Celui-ci vient doubler le plan instinctuel, permettant de canaliser les énergies pour les mettre au service du groupe social et de la subjectivité, via la représentation symbolique. Ces deux effets du statut du signifiant sont en relation hétérologique, c'est à dire que leur conjonction est loin d'être automatique, sauf dans le fantasme…
Car le langage a deux particularités ; son apprentissage passe par l'autre, en même temps qu'il permet au sujet une part déterminante de la conscience de lui-même. C'est cet aspect paradoxal de l'univers du langage, d'être soi à travers l'autre, que Lacan explora a travers le concept de signifiant. Et du coup vous comprenez mieux son aporisme : le signifiant représente le sujet... pour un autre signifiant. Une part de l'identité subjective est en circulation, comme le furet, entre soi et soi, d'une conversation à l'autre, d'un groupe à l'autre, changeant sans cesse . Les mots, en fin de compte, se réfèrent toujours à l'autre, au groupe autant qu'au sujet lui-même. Le signifiant est une part du soi, c'est le mot dans lequel nous choisissons de nous embarquer, mais il est aussi bien conduit par l'autre que par nous-même.... Embarquer sur un navire, c'est immédiatement aussi le faire sien, comme le collectif, puisqu'il nous porte. L'autre est aussi nous-même, et réciproquement. Sauf que si ce n'est que cela, la violence alors se déchaîne, faute de tiers…
Mais qu'est-ce qui fait unité là-dedans, me direz-vous ? Ne peut-on espérer une représentation fixe de soi-même? Oui, bien sûr, on peut entendre cette aspiration, humaine, et c'est la raison pour laquelle nous sommes si souvent, plus ou moins durablement et brutalement, des petits ou grands paranoïaques ou pervers, lorsque nous prenons nos fantasmes pour réalité ou aire de jeu exclusive... Car lorsque l'univers signifiant ne bouge plus, ne se remanie plus, on est enfin tranquille, certain d'exister, mais au risque alors de la rencontre (inévitable) avec toute nouvelle représentation ou réalité, tant interne qu'externe. Tout mouvement devient impossible.
Ces souffrances extrêmes qui impliquent de vitrifier l'univers.pour imaginer un soulagement, dessinent les chemins habituels des troubles psychiques.

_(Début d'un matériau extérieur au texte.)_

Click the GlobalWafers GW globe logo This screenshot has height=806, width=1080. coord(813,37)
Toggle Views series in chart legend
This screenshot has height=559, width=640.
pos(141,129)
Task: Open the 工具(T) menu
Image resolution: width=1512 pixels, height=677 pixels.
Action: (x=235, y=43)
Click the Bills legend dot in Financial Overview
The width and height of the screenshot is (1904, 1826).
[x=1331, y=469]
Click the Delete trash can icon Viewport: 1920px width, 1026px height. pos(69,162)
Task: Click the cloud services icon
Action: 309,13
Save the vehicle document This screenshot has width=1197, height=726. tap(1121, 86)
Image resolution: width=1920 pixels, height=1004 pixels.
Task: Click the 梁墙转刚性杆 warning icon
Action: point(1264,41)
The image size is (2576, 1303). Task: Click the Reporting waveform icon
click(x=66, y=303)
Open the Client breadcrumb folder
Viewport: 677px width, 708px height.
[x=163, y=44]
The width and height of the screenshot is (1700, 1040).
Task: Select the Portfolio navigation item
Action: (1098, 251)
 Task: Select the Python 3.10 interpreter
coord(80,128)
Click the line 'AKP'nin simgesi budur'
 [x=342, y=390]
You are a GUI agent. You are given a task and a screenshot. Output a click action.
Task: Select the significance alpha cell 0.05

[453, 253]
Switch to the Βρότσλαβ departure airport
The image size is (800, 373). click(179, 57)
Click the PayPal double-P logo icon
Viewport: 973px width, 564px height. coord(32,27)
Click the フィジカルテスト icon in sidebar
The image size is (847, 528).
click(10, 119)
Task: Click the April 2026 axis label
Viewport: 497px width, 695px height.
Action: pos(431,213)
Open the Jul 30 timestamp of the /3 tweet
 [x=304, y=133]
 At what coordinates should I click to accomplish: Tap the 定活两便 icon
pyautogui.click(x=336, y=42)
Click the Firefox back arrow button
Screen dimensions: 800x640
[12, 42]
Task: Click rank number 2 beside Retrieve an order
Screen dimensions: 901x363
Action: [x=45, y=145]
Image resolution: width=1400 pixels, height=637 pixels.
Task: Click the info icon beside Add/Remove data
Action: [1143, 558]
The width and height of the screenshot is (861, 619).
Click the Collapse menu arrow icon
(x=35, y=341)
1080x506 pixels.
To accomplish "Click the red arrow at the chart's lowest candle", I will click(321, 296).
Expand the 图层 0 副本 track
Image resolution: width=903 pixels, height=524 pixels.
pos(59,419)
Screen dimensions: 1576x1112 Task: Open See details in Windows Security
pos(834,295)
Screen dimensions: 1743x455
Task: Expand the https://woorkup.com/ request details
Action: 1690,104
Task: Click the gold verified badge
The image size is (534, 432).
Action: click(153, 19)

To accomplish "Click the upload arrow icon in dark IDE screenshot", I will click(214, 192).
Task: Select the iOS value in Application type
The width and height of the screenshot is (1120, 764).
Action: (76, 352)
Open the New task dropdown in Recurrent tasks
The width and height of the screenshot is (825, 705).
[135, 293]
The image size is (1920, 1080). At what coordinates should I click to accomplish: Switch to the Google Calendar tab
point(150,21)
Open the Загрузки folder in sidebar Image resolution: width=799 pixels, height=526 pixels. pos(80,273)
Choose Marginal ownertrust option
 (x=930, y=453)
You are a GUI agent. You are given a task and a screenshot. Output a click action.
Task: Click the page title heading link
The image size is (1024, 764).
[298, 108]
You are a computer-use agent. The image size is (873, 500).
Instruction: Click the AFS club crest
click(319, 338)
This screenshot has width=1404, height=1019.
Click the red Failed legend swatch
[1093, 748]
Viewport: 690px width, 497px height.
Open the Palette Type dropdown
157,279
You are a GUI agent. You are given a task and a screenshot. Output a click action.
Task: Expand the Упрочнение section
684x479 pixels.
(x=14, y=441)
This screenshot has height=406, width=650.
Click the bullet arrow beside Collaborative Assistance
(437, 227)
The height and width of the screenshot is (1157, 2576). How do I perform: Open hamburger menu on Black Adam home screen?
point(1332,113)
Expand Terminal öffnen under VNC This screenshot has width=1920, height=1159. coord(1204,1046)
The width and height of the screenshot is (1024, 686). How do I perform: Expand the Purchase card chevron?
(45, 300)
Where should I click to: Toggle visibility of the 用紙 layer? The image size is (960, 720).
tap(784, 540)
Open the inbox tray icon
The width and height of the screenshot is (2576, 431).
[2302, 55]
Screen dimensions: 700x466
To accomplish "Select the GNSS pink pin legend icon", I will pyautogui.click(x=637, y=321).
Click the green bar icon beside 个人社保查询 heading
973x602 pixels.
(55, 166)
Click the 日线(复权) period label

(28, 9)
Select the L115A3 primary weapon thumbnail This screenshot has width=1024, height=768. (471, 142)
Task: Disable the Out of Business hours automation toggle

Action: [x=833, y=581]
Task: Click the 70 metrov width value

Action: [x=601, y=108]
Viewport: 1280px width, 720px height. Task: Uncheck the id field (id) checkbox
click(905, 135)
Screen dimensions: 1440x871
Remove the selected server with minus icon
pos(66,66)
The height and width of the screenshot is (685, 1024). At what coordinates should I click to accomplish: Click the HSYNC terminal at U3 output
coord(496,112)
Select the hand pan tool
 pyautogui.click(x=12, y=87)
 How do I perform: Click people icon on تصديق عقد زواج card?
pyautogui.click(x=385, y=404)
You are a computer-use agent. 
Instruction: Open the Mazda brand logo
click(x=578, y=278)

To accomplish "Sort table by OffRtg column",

Sinon, en dehors de ces moments de replis psychopathologiques, l'être humain naît constamment à lui- même, à partir de lui-même, de l'autre et du groupe.
Cependant, moins que le corps lui-même dans sa genèse, mais suffisament tout de même, il vaut mieux que les éléments qui forment successivement le psychisme soient adaptés les uns aux autres, en relation de fonctionnement un minimum harmonieux. Ainsi en est-il du social, des groupes, des autres, et de soi : l'articulation est fondamentale pour que ce qui y circule trouve une place dans l'ensemble mouvant qui constitue la part identitaire du sujet.
Il faut donc en fait, pour saisir le rapport groupe sujet, tel qu’il est opérant dans tout groupe, donc aussi dans le Balint, poser le moi, le sentiment d’identité, la conscience, comme des notions qui sont très exactement des interférences, des résonances. Entre systèmes différents, des échanges se font, qui influencent et modifient sans cesse les structures qu'ils traversent. A ce titre, constamment, le sujet change le groupe, et celui-ci transforme à son tour le premier. Ces résonnances fondent aussi ce ciment du groupe et du sujet qu'est le plaisir, d'être ensemble et d'être soi, même si l'importance des dissonances n'est pas moindre, de permettre la différentiation.
Dans ce domaine comme dans tant d'autres, le processus influence la structure, la structure joue sur le processus. le rapport entre groupe et sujet est du même ordre que celui entre transfert et structure. En effet, ils sont analogues en ceci que la structure se modifie grace au transfert, comme le sujet évolue par les groupes où il s'effectue.
Ce rapport du sujet au groupe est d'ailleurs tout simplement vital, ce que montre l'anthropologie, à travers cette peine ultime qu'est l'exclusion, dans les tribus à environnement hostile. Notons que chez nous, ce n'est guère différent, comme le montrent les études sur l'espérance de vie des gens à la rue.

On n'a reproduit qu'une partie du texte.